- RECORDS:

§ §

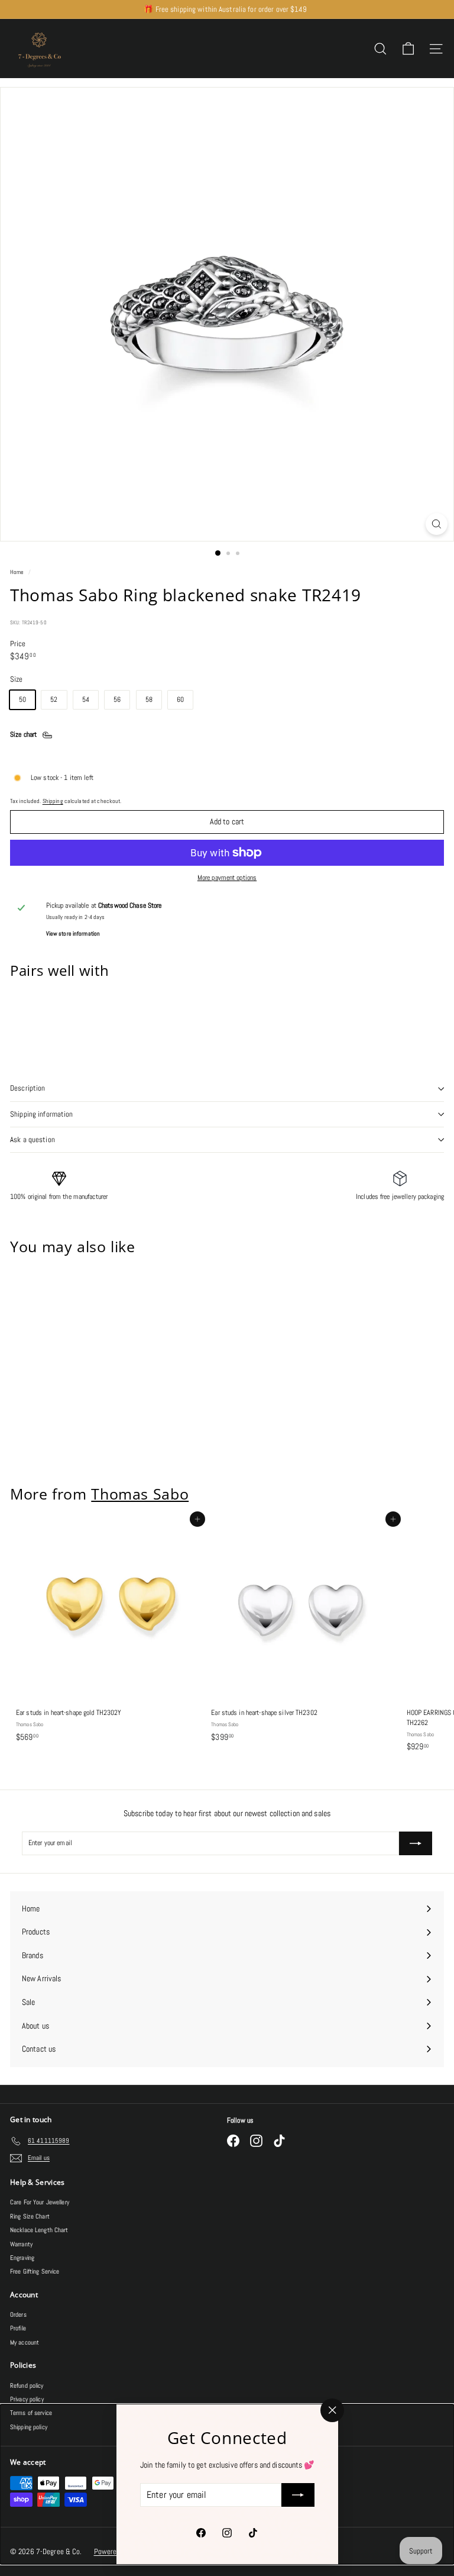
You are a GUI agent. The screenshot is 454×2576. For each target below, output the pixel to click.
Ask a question (32, 1139)
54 (85, 699)
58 (149, 699)
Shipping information (41, 1114)
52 (53, 699)
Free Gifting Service (34, 2271)
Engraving (22, 2257)
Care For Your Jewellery (39, 2202)
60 (180, 699)
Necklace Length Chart (39, 2230)
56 (117, 699)
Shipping (53, 801)
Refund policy (27, 2385)
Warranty (21, 2244)
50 (22, 699)
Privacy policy (27, 2399)
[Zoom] (436, 524)
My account (24, 2342)
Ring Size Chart (30, 2216)
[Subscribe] (297, 2495)
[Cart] (408, 48)
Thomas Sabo (140, 1494)
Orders (18, 2314)
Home (17, 572)
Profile (18, 2328)
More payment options (227, 877)
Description (27, 1088)
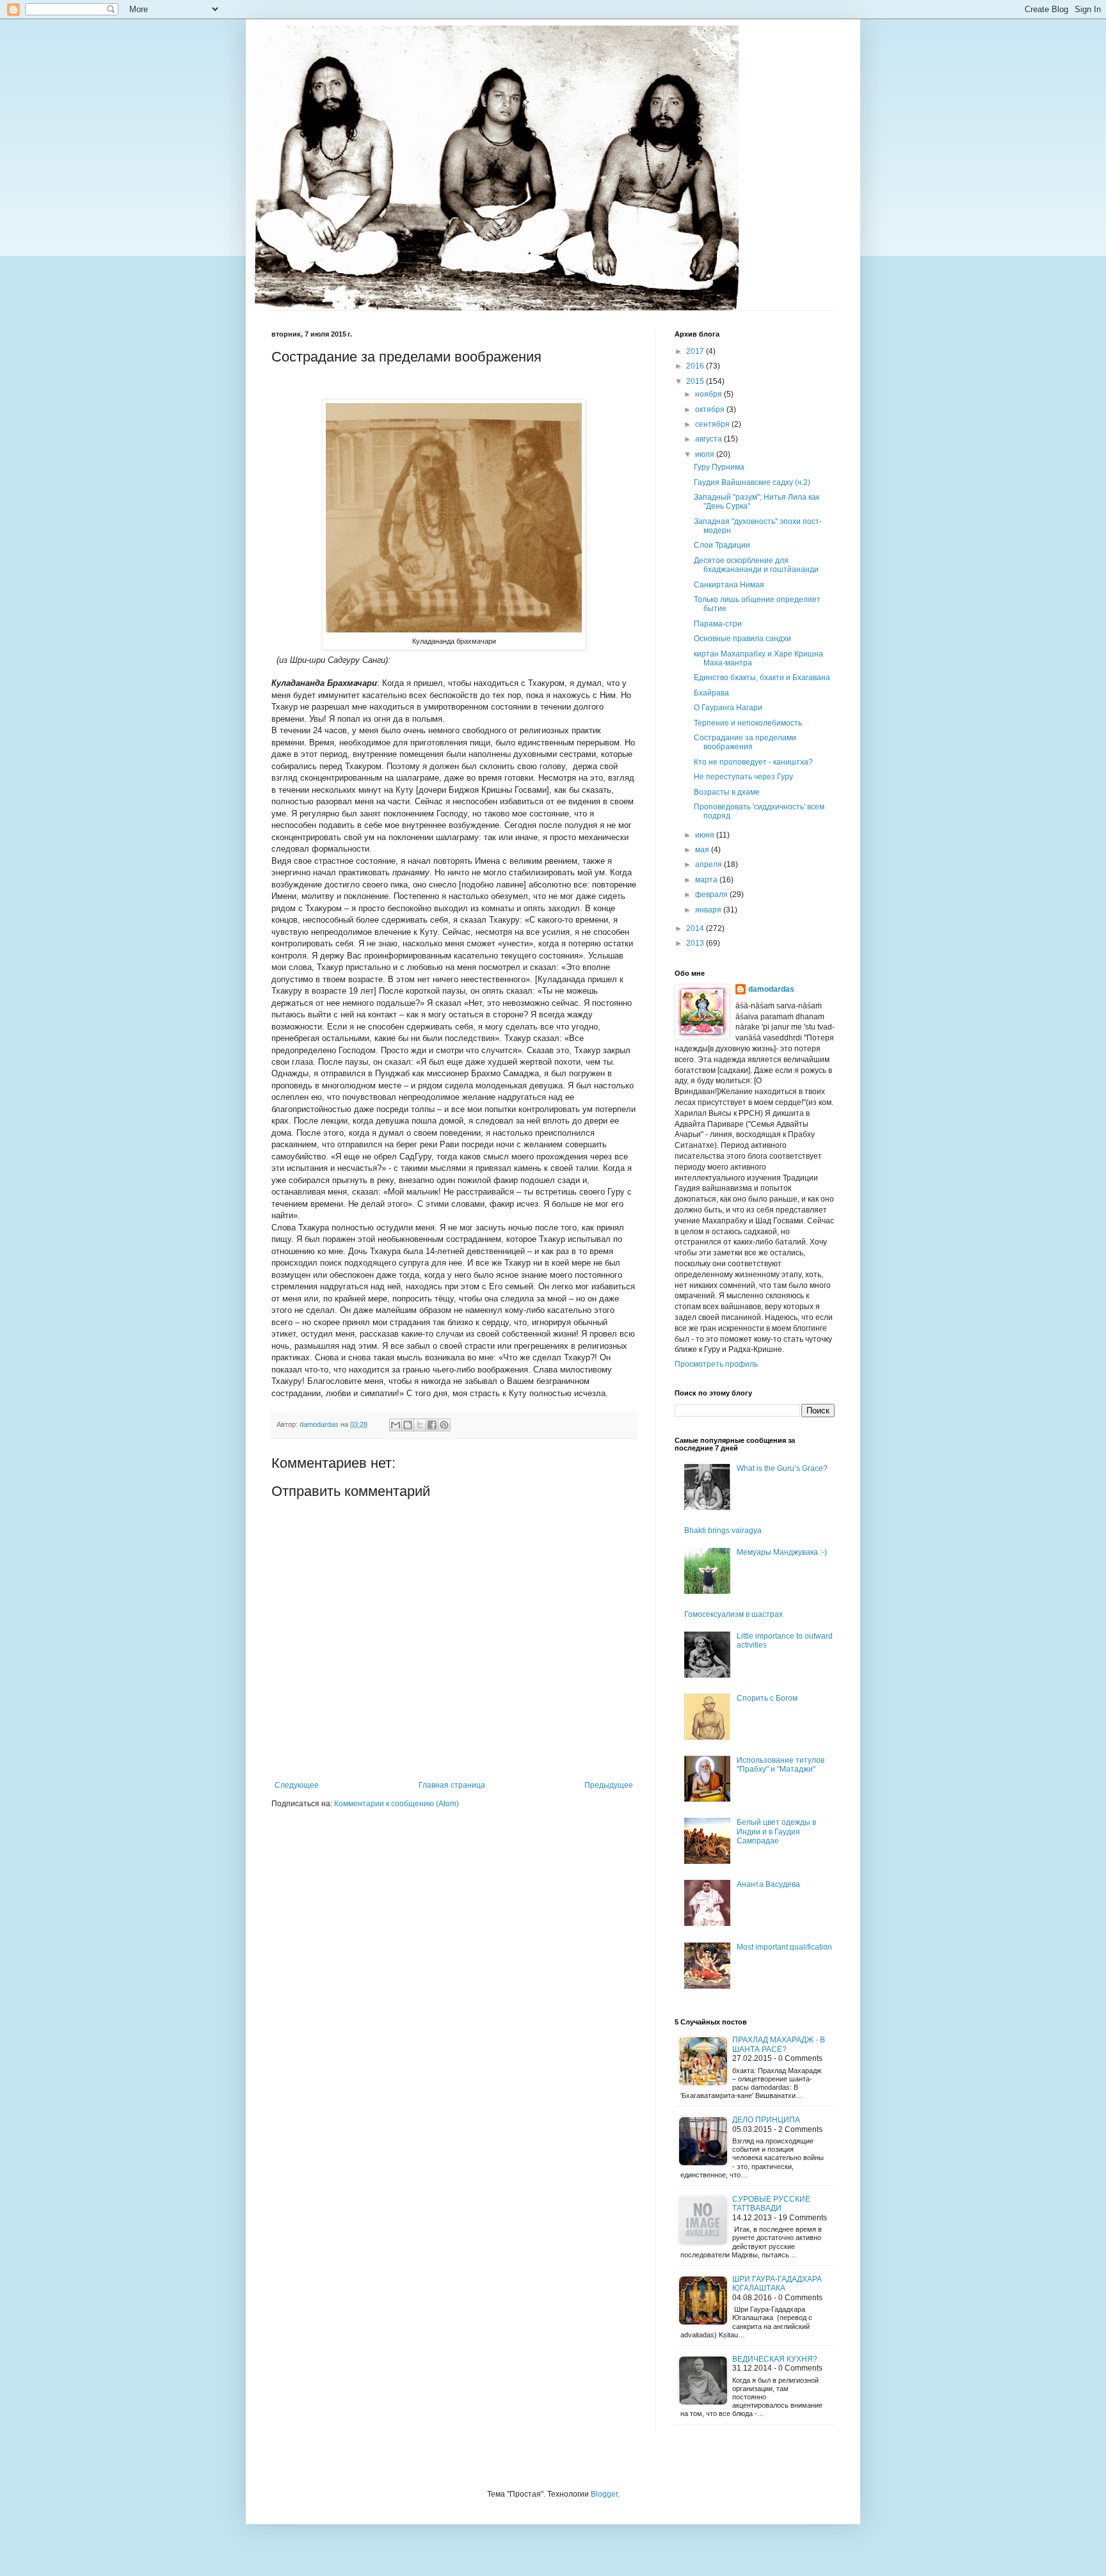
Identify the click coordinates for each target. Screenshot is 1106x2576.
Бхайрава (711, 692)
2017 (696, 351)
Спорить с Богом (767, 1698)
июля (705, 454)
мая (703, 849)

§ §

- EXERCISE:
This exercise calls for the records to be given again exactly, without the images.

- RESPONSE TO THE EXERCISE:
You are a GUI agent. The screenshot is 454×2576. For each target below, output the pixel to click.
Ask a question (32, 1139)
54 (85, 699)
58 (149, 699)
Shipping information (41, 1114)
52 (53, 699)
Free Gifting Service (34, 2271)
Engraving (22, 2257)
Care For Your Jewellery (39, 2202)
60 (180, 699)
Necklace Length Chart (39, 2230)
56 (117, 699)
Shipping (53, 801)
Refund policy (27, 2385)
Warranty (21, 2244)
50 (22, 699)
Privacy policy (27, 2399)
[Zoom] (436, 524)
My account (24, 2342)
Ring Size Chart (30, 2216)
[Subscribe] (297, 2495)
[Cart] (408, 48)
Thomas Sabo (140, 1494)
Orders (18, 2314)
Home (17, 572)
Profile (18, 2328)
More payment options (227, 877)
Description (27, 1088)
Identify the click coordinates for each target. Screenshot is 1106x2576.
Бхайрава (711, 692)
2017 (696, 351)
Спорить с Богом (767, 1698)
июля (705, 454)
мая (703, 849)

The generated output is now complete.